Cross-slab, Cill Rialaigh, Co. Kerry
Co. Kerry |
Crosses & Monuments
On the steep south-eastern slopes of Bolus Head in County Kerry, a small stone slab stands against the north wall of an early medieval oratory, carved with a pattern that rewards close attention.
The slab is only a metre tall, tapering from a modest base to a flat top, but its west face carries a layered design that speaks to considerable craft: an outline circle, inside which sits an equal-armed cross with broadly hollowed angles, and centred within that again a Latin cross whose shaft pushes down beyond the circle's boundary, widening into a triangular expansion at the base and finishing at the top with a gently curving bar-terminal. It is the kind of object that looks simple from a distance and increasingly deliberate the longer you look.

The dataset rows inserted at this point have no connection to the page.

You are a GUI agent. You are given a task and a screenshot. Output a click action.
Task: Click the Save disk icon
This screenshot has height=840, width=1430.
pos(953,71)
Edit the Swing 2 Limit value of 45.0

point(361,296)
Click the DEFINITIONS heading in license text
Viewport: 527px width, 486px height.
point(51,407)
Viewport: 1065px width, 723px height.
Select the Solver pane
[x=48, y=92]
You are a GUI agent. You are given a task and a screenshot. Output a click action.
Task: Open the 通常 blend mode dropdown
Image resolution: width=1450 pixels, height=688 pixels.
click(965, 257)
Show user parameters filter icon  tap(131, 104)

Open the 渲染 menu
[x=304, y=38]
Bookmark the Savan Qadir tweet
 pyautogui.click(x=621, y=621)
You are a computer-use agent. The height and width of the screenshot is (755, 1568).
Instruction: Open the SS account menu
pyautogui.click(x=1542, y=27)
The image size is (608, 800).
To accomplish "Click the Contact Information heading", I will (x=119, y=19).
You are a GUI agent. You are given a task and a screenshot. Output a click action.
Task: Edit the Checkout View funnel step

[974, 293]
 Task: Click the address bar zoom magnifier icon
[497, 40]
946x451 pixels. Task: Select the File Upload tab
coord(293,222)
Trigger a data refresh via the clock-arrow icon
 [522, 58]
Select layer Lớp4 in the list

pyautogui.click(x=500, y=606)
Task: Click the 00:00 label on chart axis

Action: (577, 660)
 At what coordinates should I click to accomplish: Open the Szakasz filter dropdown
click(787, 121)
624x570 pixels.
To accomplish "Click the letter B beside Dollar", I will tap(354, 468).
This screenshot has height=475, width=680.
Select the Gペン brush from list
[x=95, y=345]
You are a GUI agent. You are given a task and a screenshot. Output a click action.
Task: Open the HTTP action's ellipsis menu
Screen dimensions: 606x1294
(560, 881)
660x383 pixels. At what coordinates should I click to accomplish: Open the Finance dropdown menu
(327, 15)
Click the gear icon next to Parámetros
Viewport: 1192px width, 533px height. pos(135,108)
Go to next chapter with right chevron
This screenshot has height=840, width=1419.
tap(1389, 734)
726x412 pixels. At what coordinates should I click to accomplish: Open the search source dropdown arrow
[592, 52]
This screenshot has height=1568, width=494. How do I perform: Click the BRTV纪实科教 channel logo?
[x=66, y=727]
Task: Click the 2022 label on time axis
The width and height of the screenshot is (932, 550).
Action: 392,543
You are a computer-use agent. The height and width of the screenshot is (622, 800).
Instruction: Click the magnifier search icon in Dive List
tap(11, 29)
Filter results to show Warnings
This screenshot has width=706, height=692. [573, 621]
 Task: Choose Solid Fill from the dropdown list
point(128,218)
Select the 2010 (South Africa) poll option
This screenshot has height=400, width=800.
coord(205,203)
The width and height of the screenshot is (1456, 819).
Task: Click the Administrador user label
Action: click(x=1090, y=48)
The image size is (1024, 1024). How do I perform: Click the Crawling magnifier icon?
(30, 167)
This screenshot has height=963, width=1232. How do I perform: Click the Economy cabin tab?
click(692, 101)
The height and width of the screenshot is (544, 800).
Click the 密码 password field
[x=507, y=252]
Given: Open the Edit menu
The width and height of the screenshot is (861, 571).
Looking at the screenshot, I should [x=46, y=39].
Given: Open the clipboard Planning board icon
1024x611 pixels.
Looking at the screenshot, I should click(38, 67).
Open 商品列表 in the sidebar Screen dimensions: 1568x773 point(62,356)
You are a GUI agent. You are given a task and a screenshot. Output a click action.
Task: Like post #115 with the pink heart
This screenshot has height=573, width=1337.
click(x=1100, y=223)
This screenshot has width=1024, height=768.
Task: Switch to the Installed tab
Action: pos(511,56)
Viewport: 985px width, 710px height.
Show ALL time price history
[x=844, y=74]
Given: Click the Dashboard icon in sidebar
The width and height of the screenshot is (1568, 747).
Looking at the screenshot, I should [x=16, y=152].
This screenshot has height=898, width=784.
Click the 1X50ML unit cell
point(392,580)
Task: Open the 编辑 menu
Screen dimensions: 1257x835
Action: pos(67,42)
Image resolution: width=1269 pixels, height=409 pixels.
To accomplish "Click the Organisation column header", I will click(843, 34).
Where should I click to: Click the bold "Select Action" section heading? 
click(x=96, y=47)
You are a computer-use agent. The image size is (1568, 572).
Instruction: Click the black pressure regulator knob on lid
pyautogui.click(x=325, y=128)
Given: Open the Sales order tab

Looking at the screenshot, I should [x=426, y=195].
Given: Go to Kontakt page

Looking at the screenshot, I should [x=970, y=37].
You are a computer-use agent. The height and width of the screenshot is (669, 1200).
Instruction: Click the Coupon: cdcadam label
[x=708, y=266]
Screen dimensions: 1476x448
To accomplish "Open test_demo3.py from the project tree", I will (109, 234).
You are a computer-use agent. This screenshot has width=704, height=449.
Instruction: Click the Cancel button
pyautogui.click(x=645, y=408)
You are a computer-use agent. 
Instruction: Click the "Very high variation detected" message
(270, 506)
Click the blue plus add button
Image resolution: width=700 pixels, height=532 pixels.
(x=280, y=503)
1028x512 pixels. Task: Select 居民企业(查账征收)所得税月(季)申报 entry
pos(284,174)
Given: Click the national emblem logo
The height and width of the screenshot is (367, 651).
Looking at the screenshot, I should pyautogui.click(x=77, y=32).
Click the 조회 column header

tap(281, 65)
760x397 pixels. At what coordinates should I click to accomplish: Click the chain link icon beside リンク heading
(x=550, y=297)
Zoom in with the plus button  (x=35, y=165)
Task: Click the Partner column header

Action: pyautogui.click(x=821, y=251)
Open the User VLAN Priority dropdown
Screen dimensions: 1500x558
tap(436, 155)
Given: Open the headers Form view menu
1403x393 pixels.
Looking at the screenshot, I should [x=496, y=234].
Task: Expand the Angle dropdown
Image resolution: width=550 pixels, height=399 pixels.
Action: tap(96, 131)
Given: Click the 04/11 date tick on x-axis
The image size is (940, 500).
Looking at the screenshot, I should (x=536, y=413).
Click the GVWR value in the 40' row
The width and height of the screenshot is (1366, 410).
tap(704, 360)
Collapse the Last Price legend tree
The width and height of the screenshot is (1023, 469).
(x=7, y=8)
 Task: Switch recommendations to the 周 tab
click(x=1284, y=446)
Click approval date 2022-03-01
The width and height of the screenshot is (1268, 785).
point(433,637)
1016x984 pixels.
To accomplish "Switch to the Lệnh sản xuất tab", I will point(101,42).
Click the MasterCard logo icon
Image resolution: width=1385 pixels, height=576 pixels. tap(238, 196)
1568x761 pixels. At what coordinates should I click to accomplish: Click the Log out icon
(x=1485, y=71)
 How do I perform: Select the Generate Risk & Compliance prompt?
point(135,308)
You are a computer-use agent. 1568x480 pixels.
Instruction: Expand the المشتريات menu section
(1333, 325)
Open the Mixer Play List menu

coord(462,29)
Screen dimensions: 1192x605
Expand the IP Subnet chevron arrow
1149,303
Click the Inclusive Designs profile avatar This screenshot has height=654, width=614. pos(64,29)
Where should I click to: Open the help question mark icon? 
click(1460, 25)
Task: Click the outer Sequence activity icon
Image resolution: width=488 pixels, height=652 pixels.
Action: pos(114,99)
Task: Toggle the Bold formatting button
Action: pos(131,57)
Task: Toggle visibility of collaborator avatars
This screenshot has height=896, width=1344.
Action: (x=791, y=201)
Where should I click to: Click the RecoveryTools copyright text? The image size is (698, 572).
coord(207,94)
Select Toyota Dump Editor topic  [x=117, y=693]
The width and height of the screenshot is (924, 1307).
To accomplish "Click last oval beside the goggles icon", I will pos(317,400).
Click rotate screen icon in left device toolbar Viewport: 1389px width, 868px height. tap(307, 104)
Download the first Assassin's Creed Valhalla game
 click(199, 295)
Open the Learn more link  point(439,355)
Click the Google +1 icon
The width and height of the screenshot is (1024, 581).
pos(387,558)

The slab forms part of a wider monastic enclosure at Cill Rialaigh, a site enclosed by a substantial cashel wall, the term for a stone ringfort or enclosure, which contains an oratory, a circular hut, three rectangular buildings, and a covered passage. Just outside the enclosure to the north sits a rectangular platform holding a leacht, a low commemorative cairn associated with early Christian practice, and a second cross-slab. The site continued in use as a ceallúnach, an informal burial ground typically associated with unbaptised infants or the unregistered poor, right into the nineteenth century, which gives some sense of how long this elevated, exposed place retained meaning for the communities below it. A holy well lies roughly ninety metres to the south-west, a common feature in early ecclesiastical landscapes where water sources carried ritual and practical importance in equal measure. The whole complex looks out over the mouth of Kenmare Bay towards the Beara Peninsula, a location that feels chosen rather than accidental.